Someone made a huge mistake last week.
It isn’t the first time it has happened … and it won’t be the last. Avoiding this common mistake could save you thousands of dollars during your investment career.
So, what happened?
Shares of FinTech Acquisition Corp. II (Nasdaq: FNTE) shot up when trading opened on July 19.
You can see the dramatic price move when trading opened on July 19. The box toward the upper left of the image shows an investor bought shares for $11.99 at 9:30 a.m.
Shares immediately returned to near $10, where they had been trading.
That’s an instant loss of more than 15%.
I am confident the culprit of this occurrence was a market order.
I want to tell you why you should avoid market orders when buying (or selling) a stock … especially one that doesn’t trade many shares each day.
2 Types of Trades
You see, when you buy (or sell) a stock, you can do it one of two ways. You can use a market order or a limit order.
A market order executes “at the market.” That means you pay the current price … no matter how high or low that may be.
A limit order occurs at a price you choose, and not one penny more.
When you are entering stock trades with your broker, I strongly encourage you to use limit orders. The trading activity in FNTE on July 19 in the above chart is a good example why.

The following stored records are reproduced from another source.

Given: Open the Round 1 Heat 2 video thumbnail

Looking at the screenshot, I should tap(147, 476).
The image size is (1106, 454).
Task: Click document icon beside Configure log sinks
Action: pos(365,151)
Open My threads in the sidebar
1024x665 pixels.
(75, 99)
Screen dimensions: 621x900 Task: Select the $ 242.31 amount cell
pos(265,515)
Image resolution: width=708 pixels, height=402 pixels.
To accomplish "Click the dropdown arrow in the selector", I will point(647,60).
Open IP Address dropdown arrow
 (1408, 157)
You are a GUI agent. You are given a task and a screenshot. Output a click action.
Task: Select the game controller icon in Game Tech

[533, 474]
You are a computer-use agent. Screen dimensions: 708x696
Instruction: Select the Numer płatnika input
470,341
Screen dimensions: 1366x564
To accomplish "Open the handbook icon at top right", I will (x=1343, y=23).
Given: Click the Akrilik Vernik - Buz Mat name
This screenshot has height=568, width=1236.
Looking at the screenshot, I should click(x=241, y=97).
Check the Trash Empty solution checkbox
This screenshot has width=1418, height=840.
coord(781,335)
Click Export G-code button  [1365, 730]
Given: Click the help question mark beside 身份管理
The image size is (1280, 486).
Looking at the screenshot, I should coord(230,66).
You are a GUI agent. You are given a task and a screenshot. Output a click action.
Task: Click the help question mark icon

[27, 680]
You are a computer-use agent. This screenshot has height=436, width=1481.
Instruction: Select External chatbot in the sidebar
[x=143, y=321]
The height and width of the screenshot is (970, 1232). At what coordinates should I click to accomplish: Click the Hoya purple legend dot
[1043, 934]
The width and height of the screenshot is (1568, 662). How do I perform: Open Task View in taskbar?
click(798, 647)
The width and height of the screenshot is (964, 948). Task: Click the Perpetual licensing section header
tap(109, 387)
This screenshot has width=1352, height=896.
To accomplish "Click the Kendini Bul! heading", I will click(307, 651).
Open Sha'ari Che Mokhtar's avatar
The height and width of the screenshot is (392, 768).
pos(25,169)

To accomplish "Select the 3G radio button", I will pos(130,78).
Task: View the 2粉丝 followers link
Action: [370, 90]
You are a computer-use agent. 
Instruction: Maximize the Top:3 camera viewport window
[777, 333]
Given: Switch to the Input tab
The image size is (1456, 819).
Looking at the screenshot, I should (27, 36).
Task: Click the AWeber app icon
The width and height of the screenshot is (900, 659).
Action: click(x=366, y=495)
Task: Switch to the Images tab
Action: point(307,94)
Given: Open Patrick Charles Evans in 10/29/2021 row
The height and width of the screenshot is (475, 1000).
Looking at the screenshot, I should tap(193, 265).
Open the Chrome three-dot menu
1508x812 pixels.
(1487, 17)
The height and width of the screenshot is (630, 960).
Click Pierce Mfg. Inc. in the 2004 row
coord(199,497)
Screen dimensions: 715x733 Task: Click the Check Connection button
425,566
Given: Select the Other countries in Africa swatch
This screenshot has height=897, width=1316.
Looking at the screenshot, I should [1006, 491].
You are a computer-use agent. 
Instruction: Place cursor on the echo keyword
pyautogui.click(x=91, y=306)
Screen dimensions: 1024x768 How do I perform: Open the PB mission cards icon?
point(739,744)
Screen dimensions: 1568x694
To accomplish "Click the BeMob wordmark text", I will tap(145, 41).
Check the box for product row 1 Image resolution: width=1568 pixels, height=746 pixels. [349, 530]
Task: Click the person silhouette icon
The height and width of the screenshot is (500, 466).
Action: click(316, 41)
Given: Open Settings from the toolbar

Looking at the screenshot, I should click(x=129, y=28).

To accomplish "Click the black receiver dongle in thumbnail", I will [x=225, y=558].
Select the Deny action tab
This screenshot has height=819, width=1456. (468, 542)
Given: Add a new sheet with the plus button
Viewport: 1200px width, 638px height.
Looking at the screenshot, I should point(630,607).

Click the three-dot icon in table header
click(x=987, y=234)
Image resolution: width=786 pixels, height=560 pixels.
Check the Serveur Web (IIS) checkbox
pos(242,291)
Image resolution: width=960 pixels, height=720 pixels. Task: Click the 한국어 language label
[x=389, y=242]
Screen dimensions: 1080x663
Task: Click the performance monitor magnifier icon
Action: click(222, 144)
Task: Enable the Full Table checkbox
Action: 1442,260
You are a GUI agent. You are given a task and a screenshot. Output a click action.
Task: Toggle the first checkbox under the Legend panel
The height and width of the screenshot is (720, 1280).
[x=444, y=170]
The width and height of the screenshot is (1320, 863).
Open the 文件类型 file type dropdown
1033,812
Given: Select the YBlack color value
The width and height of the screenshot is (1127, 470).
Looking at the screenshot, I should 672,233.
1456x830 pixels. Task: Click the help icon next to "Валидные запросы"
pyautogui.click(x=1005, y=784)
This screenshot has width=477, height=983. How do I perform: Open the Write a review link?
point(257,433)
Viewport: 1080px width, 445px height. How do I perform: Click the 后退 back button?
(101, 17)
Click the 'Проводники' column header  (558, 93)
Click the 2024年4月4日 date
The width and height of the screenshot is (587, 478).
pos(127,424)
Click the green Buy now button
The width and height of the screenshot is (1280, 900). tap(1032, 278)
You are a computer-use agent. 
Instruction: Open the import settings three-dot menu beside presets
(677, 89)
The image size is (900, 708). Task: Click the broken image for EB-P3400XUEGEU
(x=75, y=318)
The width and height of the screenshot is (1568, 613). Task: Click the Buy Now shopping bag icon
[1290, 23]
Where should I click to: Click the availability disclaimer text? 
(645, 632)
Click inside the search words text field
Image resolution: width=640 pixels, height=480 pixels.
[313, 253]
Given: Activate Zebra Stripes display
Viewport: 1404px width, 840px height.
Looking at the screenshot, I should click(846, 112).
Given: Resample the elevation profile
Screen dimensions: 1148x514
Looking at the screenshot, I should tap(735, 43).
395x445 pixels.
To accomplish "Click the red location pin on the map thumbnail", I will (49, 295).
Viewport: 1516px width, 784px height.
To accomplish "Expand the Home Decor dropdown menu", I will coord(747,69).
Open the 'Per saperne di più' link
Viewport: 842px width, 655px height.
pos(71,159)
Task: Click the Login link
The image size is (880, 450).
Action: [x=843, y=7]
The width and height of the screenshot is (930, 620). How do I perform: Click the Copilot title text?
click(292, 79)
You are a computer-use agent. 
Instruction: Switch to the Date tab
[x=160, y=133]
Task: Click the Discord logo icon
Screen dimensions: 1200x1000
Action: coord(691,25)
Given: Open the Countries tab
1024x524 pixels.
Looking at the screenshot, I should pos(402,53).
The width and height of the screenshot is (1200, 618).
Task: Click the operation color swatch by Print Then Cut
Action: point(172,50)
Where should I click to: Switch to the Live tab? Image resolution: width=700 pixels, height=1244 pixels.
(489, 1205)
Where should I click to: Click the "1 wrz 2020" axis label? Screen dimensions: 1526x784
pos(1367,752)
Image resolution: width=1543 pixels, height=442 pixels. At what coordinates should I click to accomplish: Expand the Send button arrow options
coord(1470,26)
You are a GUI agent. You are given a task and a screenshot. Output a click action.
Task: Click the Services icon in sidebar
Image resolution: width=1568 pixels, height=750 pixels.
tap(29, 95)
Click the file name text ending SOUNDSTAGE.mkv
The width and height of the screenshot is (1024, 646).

To place a limit order, simply select it as an option on your brokerage’s website, and enter the price you want to buy or sell shares at. The image below shows a limit order to buy 100 shares of FTNE at $10.04 per share.
Trading Like This Will Save You a Lot of Money
Since it started trading in March 2017, the median daily volume of the FNTE stock above is only 4,600 shares.
It is essential that you use a limit order if you are buying a stock that trades only a few thousand shares per day. If you only take away one thing from this essay, please make sure it is this.
If a stock only trades a small number of shares a day, there may be just a few people willing to sell shares at a given time. And those people may only sell at a price greater than the market price.
I suspect that happened in the FNTE example above. It didn’t have to, though.
Shares traded between $9.96 and $11.99 on July 19. That tells us it is likely a limit order for a price just above $10 would have been filled.
And it would have saved the buyer a chunk of change.
There Are Trade-Offs
No strategy is foolproof.
There are disadvantages to using limit orders. There is a risk you won’t get into the stock because it may not trade down to your limit price.
There’s also a chance that even if it does trade to your price, you won’t get to buy all the shares you ordered. That’s because sellers may only be willing to sell a certain number of shares at your price.
I hope these issues won’t dissuade you, though. There’s no rule that you must enter a position immediately.
And stocks are volatile. It’s likely that if the order doesn’t fill the first day you enter it, it will later.
Remember, you can enter a limit order slightly above the current price. That way, you increase the likelihood of your order filling while you ensure it doesn’t fill at a too-high price.
Investing isn’t a sprint. If there’s a stock you really want to own, it won’t hurt you if you have to wait a couple days to buy it.
To me, it is more important to get the right price than to enter a position as soon as possible.